_THE TASK_
Copy word for word the part of the text on Hadoop from "Apache Hadoop Matters" to "makes it different?".

_PASSAGE TO READ_
# # #
What's all the hoopla about Hadoop?
Hadoop is in the industry news a great deal these days. It's fascinating technology to the geeks of the world, but what does it do for a business? How does that technology help you solve business problems like targeted marketing, cybersecurity, medical claims fraud detection, network optimization, or smart grid energy usage optimization? How can it advance life sciences or pharmacology?
What is Hadoop exactly? Apache Hadoop is an open-source software framework that supports data-intensive distributed applications. But what does that really mean? How is Hadoop used? In what situations is Hadoop needed? How does it work?
And where does Actian fit in? What advantage is there to using Actian DataRush with Hadoop, as opposed to Hadoop alone? Is Actian a Hadoop replacement? Does it execute natively on Hadoop? What the heck does "execute natively on Hadoop" even mean?
That's a lot of questions. Let's see if we can shed a little light on the answers.
Apache Hadoop Matters Because ...
Historically, large data sets for business analytics and scientific advancement were processed on expensive specialized servers that many companies couldn’t afford, and that were difficult to scale up as data volumes rapidly grew. Hadoop is a different strategy for processing massive amounts of data in small amounts of time. What makes it different?
It's Affordable - Hadoop is a software framework that supports dividing data processing across multiple networked computers, aka distributed processing. These groups of computers are called clusters, and generally consist of inexpensive industry standard machines, not expensive high performance super computers or appliances. Hadoop itself is open source, minimizing software license fees.
It's Resilient - The basic concept behind Hadoop is that all processing and data storage should be spread equally across the available computers in a cluster. If one computer fails, it does no harm because the data is stored redundantly on more than one system and the processing also happens in more than one location. This makes Hadoop clusters very resilient to failure.
It's Scalable - As data volumes grow, compute and storage capacity can be added inexpensively by simply adding more standard servers (called nodes) to the cluster. This makes Hadoop clusters infinitely scalable so that as businesses and their data processing needs grow, the processing power grows right along with them in small affordable increments.
Affordable, scalable, resilient data processing power is what makes Hadoop so exciting. The uses that power can be put to are wide and varied, but business and scientific analysis of massive amounts of data is the obvious sweet spot.
# # #
_GIVEN ENTRIES_
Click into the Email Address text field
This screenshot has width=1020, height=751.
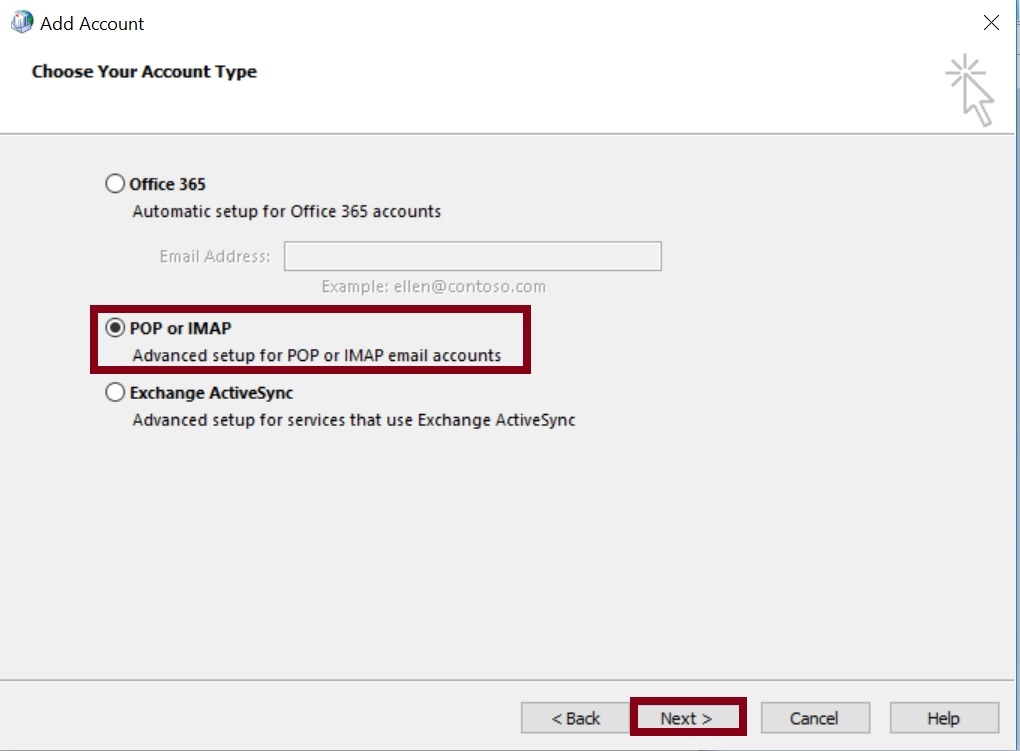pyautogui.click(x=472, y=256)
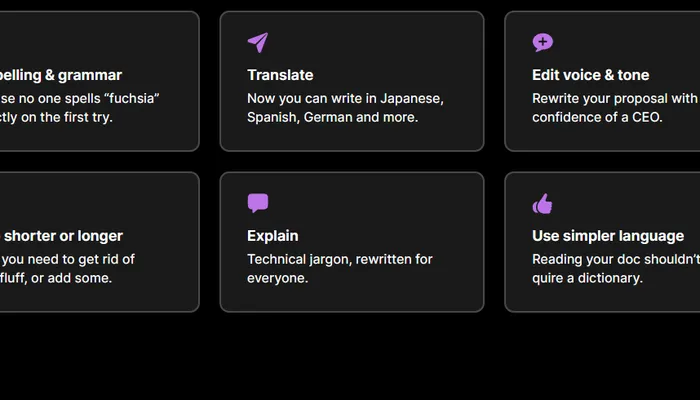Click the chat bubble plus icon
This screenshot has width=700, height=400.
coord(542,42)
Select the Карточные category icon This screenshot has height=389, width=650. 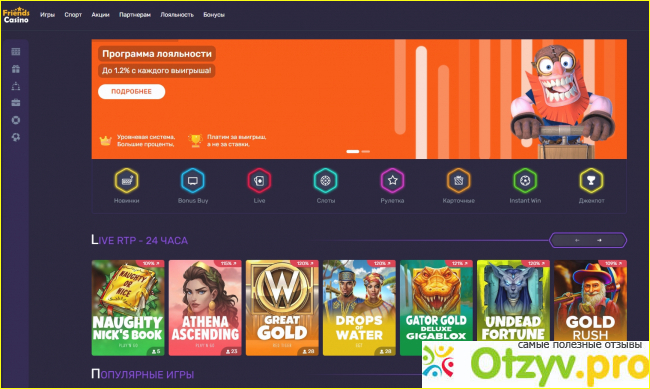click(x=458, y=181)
# # #
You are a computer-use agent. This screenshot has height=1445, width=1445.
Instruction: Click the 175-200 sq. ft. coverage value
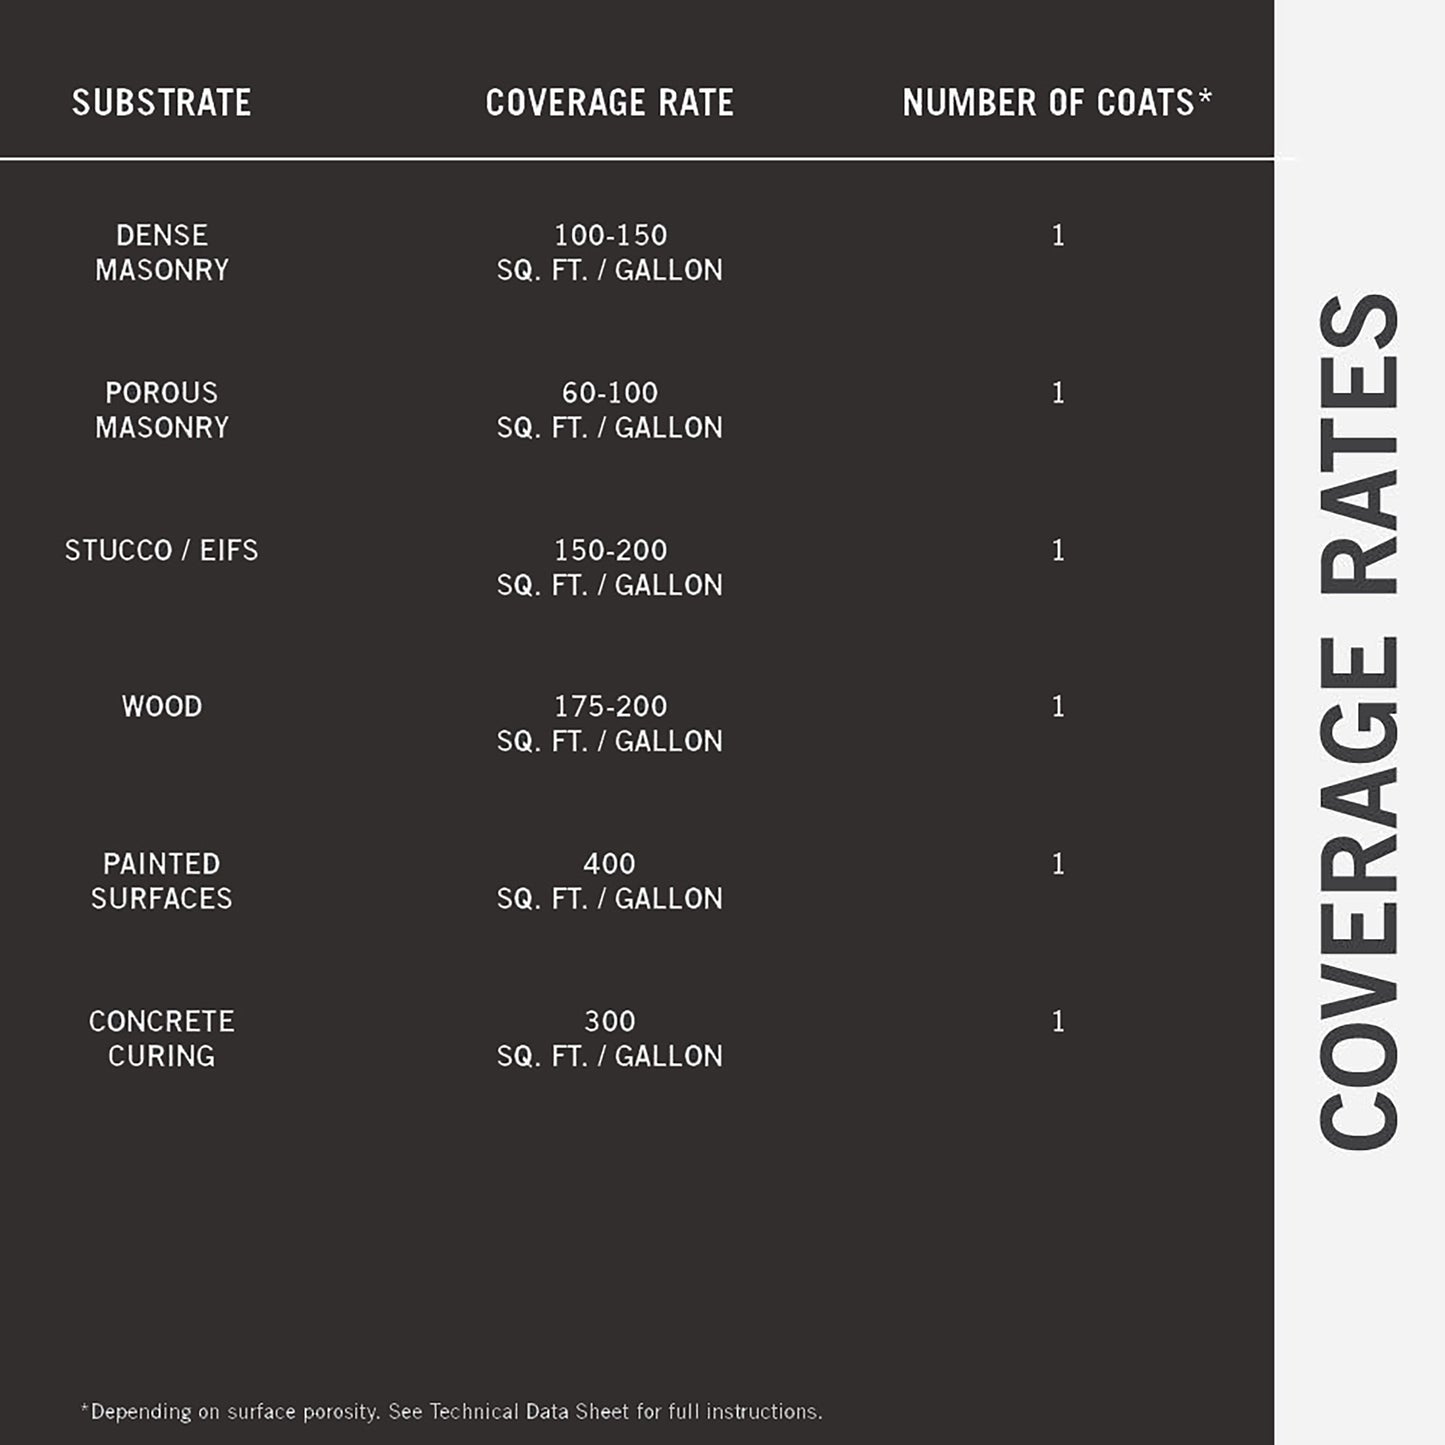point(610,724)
# # #
_EXPECTED ANSWER_
Apache Hadoop Matters Because ...
Historically, large data sets for business analytics and scientific advancement were processed on expensive specialized servers that many companies couldn’t afford, and that were difficult to scale up as data volumes rapidly grew. Hadoop is a different strategy for processing massive amounts of data in small amounts of time. What makes it different?